TRUMP: And if you look at my call, I said, you know, corruption. I think he said it to me. He’s looking. He got elected on the basis of corruption.

“They have the server, right”: Wrong.

“They gave the server to CrowdStrike or whatever it’s called”: Wrong.

“Which is a company owned by a very wealthy Ukrainian”: Wrong.

“The FBI has never gotten that server”: Wrong.

Trump doesn’t even get his own conspiracy theory right.

But the important part is this: Trump, despite everything that’s happened over the past two months, makes clear that the defenses of his actions as being broadly about Ukrainian interference are hollow. Trump cares about this particular thing, this wrong, debunked thing that he talked about over and over and over during the campaign, and that’s all.

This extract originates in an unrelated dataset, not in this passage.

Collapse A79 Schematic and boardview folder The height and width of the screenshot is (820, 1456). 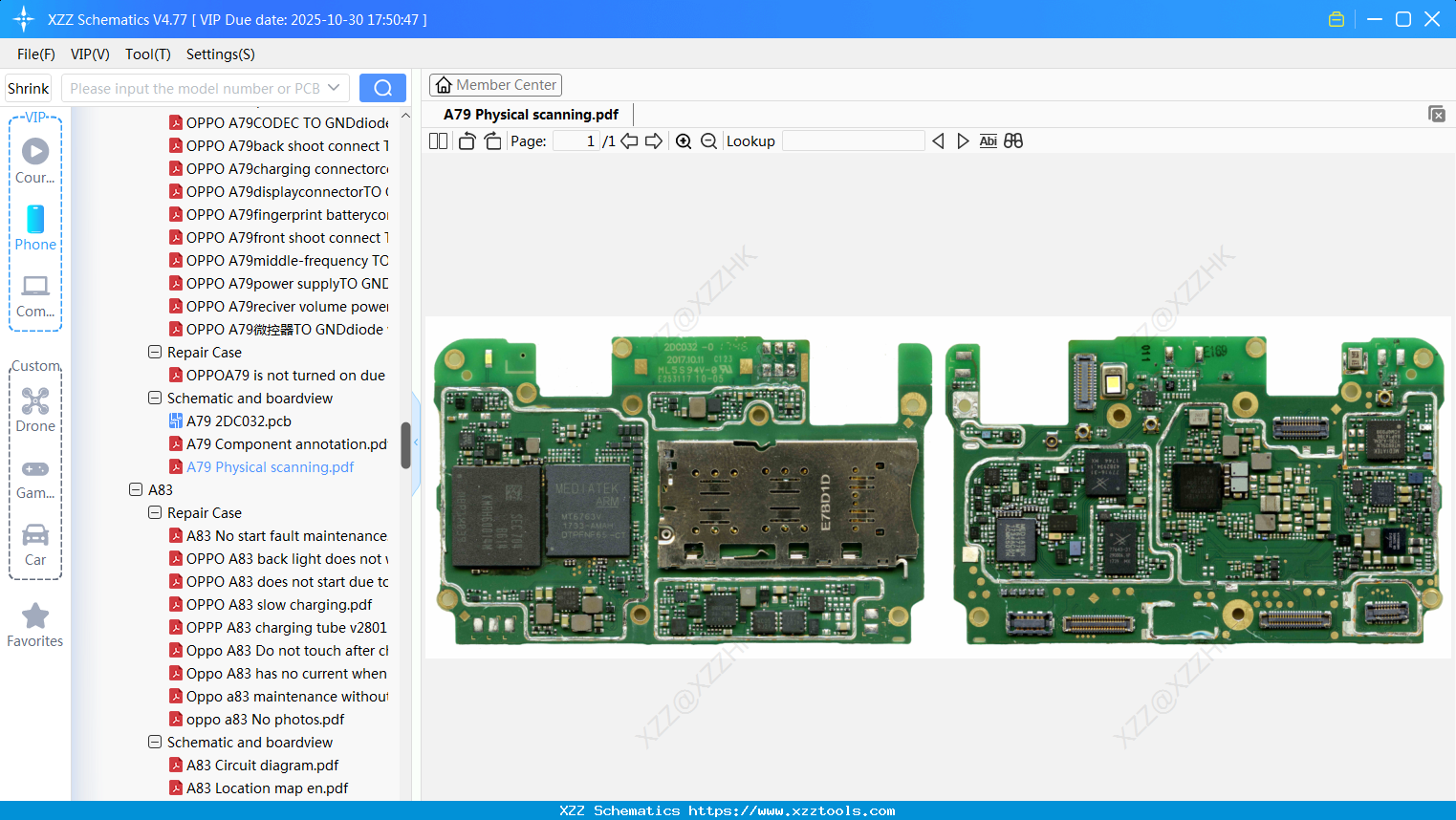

At the end, he sort of shifts back onto his talking points, but even there he trips over his own feet.

“And if you look at my call, I said, you know, corruption,” Trump says, which he didn’t. He catches himself: “I think he said it to me.”

Yes. Zelensky, prepped by Trump’s team to offer the president corruption-related investigations to get that meeting, did pledge to Trump that he’d look into corruption. But Trump expressed no interest in corruption himself, never mentioning it once, because corruption wasn’t what he cared about. Corruption was the cover his team was using, even back in July, to explain why Trump wanted these probes, and they passed that frame on to Zelensky. But Trump pretty obviously didn’t care much about corruption at all, at least not in comparison to embarrassing Biden and undermining the Russia probe.

On Friday morning, Trump made that clear once again. All that hard work by Nunes, tossed out the window.